*CONSIGNE*: Prolongez le portrait d'Éléna Poincet ci-dessous au-delà de sa dernière phrase.

*TEXTE AFFICHÉ*:
>>>>>
Éléna Poincet : de la DGSE à Tehtris, une vie dans la sécurité
Éléna Poincet dans les locaux de Tehtris - Photo MB
Ancienne militaire puis agent de la DGSE, Éléna Poincet a cofondé la société Tehtris. Toujours motivée par la perspective d’atteindre l’élite, la cheffe d’entreprise aborde son parcours, combatif, sans jamais oublier son binôme Laurent Oudot.
Aujourd’hui à la tête de Tehtris, entreprise spécialisée dans la cybersécurité qu’elle a fondé avec Laurent Oudot, Élena Poincet trace sa route, enrichie de ses carrières passées. Car avant de cofonder la société qui, l’année dernière, a levé 20 millions d’euros, la cheffe d’entreprise a passé 26 ans dans l’armée. « Je me suis engagée après mes études, se remémore Éléna Poincet. Durant 12 ans j’ai été dans l’armée traditionnelle. Je suis une femme d’action, j’aimais faire des activités qui ne sont pas programmables. Pouvoir, du jour au lendemain, être projetée dans des situations qui sortent du cadre normal, du commun des mortels. C’est tout, c’est l’adrénaline. »
Gravir les échelons… Jusqu’à atteindre la DGSE
Nous sommes en 1984 et Éléna Poincet intègre l’une des premières promotions de femmes à pouvoir suivre la même formation militaire que les hommes. « Ce qui m’intéressait, c’était l’aventure. J’ai toujours été active, à sauter dans tous les sens, confie-t-elle en rigolant. Et puis c’est aussi la notion de service car à partir du moment où l’on s’engage, on signe pour protéger les intérêts de la Nation. » Si la cheffe d’entreprise ne s’étale pas sur les actions qu’elle a pu mener, elle a démarré sur le terrain en Allemagne, lorsque les forces françaises y étaient encore présentes.
Après une période d’instructeur de sous-officiers, Éléna Poincet s’engage au service action de la DGSE, la direction générale de la sécurité extérieure. De ses 14 ans passés au cœur des renseignements français, l’ancienne militaire n’en dévoile pas un détail. « Tant qu’on n’en parle pas c’est que tout va bien », lâche-t-elle, ironique. Ce qui l’a poussée à suivre cette trajectoire, c’est son envie d’aller plus loin. Un fil rouge qu’elle suit, ou qui la suit, encore aujourd’hui. « Ce qui m’intéresse c’est toujours l’élite. C’est de monter, d’aller toujours chercher plus loin car j’ai horreur de la routine. Se prouver aussi quelque chose peut-être, je ne sais pas si c’est le bon terme… »
<<<<<
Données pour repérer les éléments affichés
>>>>>
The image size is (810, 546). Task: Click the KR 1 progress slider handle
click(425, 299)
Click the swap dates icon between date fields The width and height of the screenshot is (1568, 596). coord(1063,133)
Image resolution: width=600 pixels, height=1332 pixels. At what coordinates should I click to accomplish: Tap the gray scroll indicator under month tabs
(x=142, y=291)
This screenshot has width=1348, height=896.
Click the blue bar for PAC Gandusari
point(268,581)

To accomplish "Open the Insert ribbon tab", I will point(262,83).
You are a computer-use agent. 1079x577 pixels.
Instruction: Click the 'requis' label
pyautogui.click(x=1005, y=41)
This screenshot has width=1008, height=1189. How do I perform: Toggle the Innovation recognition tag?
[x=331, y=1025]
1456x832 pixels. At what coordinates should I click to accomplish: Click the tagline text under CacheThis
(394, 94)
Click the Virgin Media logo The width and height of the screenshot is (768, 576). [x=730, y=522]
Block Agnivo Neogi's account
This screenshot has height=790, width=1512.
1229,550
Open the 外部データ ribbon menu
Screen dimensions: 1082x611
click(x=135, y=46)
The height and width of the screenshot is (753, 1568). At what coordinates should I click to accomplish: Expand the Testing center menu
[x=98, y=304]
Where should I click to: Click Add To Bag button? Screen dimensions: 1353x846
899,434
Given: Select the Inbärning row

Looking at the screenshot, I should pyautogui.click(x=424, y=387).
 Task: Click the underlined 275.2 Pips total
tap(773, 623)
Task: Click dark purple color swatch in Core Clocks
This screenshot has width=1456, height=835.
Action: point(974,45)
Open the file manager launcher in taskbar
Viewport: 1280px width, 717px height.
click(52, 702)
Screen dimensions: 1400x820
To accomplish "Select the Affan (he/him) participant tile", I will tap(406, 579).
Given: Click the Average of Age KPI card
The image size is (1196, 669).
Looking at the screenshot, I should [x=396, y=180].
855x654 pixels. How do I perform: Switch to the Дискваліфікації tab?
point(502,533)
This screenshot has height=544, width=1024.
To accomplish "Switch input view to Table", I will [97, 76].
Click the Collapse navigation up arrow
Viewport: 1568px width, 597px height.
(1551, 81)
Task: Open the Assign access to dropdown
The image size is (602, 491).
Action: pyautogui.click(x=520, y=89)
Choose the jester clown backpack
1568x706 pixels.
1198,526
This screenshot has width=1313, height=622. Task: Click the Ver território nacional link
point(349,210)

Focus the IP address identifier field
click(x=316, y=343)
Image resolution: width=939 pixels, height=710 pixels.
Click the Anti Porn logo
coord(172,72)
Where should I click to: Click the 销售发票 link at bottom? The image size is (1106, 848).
<<<<<
*RÉPONSE*:
« Je prends toujours les décisions »
Après plus de deux décennies militaires, Éléna Poincet rencontre son binôme, Laurent Oudot, à la DGSE. Fidèle à son tempérament, elle décide de quitter l’armée. « Je prends toujours les décisions. J’ai proposé à Laurent de créer une société, et Tehtris est née en 2010. On n’était que tous les deux et à l’époque on faisait du conseil en cybersécurité. » Mais très vite, son envie d’aller plus loin reprend le dessus. « Après deux ans à prouver à nos clients qu’on pouvait contourner toutes leurs solutions de cybersécurité, en ayant 100% de réussite, je me suis dit : ‘mais ça sert à quoi ? Ça apporte quoi ? ’ » Comme un fauve en cage, l’entrepreneuse a l’impression de tourner en rond. « Il fallait agir », se remémore-t-elle.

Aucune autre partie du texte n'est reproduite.